Work to be completed ::
Once the line with "Click the dollar" is found in the entries below, repeat it and each following line exactly, up to and including the line with "Click the 'Please". Add no other lines.
BEGIN Supplied records
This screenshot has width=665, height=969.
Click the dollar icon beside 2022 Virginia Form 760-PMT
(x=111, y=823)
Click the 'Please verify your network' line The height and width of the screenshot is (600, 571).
END Supplied records
BEGIN Supplied records
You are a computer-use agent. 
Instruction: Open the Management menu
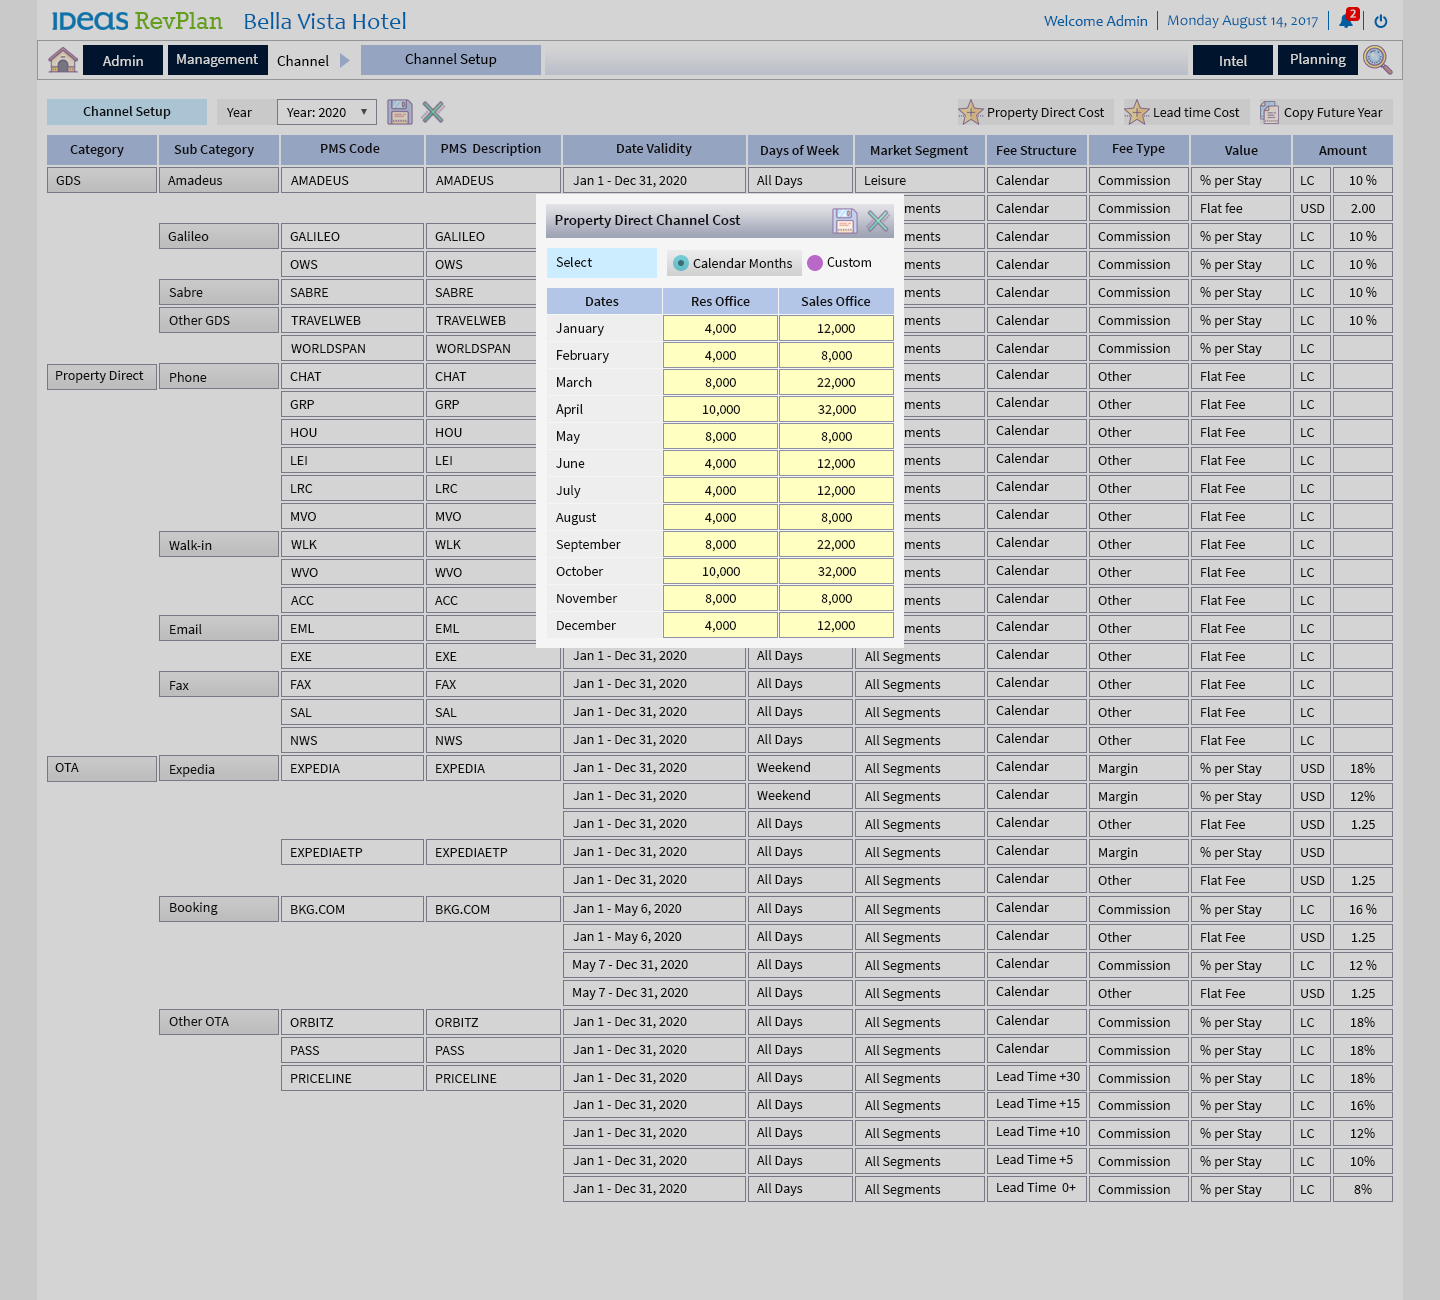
END Supplied records
Finished exercise ::
Click the dollar icon beside 2022 Virginia Form 760-PMT
(x=111, y=823)
Click the 'Please verify your network' line The height and width of the screenshot is (600, 571).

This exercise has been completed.